I am trying to use a model with pretrained weights from tensorflow

I am a bit lost on how I should load it to generate predictions. I want to make object detections on an image using faster_rcnn model.

For the model faster_rcnn_inception_resnet_v2_atrous_lowproposals_oid_2018_01_28 I have the following files :

|   checkpoint
|   frozen_inference_graph.pb
|   model.ckpt.data-00000-of-00001
|   model.ckpt.index
|   model.ckpt.meta
|   pipeline.config
|
\---saved_model
    |   saved_model.pb
    |
    \---variables

Here is my attempt to load the model and generate some predictions :

import tensorflow as tf
import cv2

model_folder = "faster_rcnn_inception_resnet_v2_atrous_lowproposals_oid_2018_01_28"

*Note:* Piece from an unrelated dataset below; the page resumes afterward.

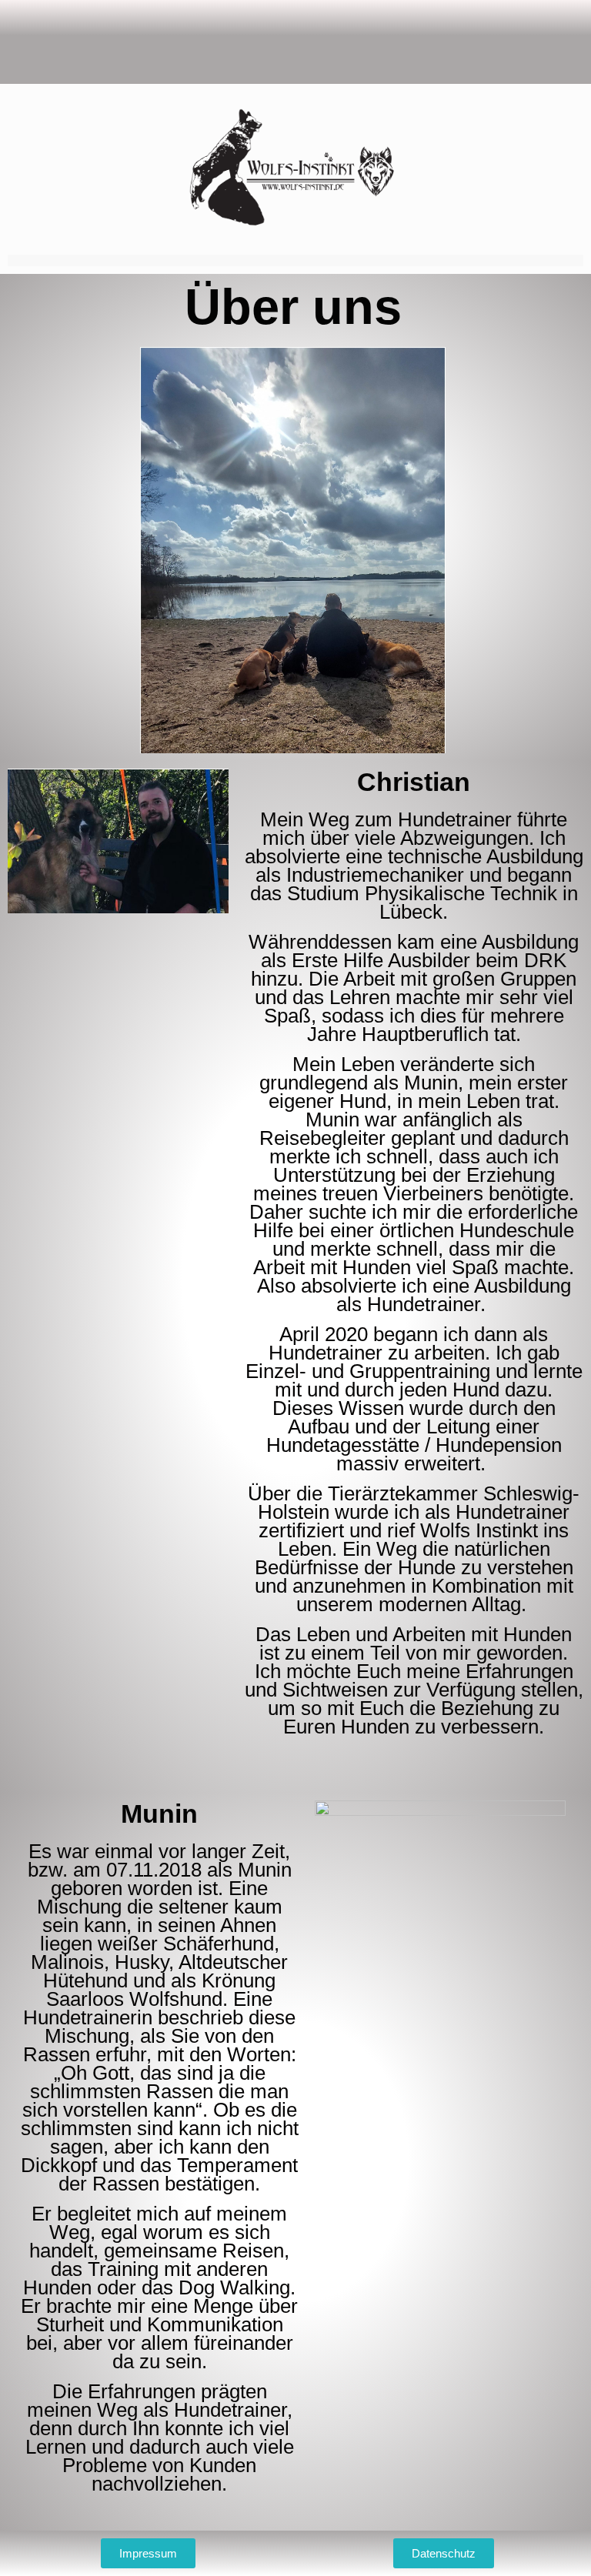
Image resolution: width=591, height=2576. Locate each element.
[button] (295, 42)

model_graph_file = model_folder+"/frozen_inference_graph.pb"
model_weights_file = model_folder+"/model.ckpt.data-00000-of-00001"

graph_def = tf.GraphDef()
graph_def.ParseFromString(tf.gfile.Open(model_graph_file,'rb').read())

#print([n.name + '=>' +  n.op for n in graph_def.node if n.op in ('Placeholder')])
#print([n.name + '=>' +  n.op for n in graph_def.node if n.op in ('Softmax')])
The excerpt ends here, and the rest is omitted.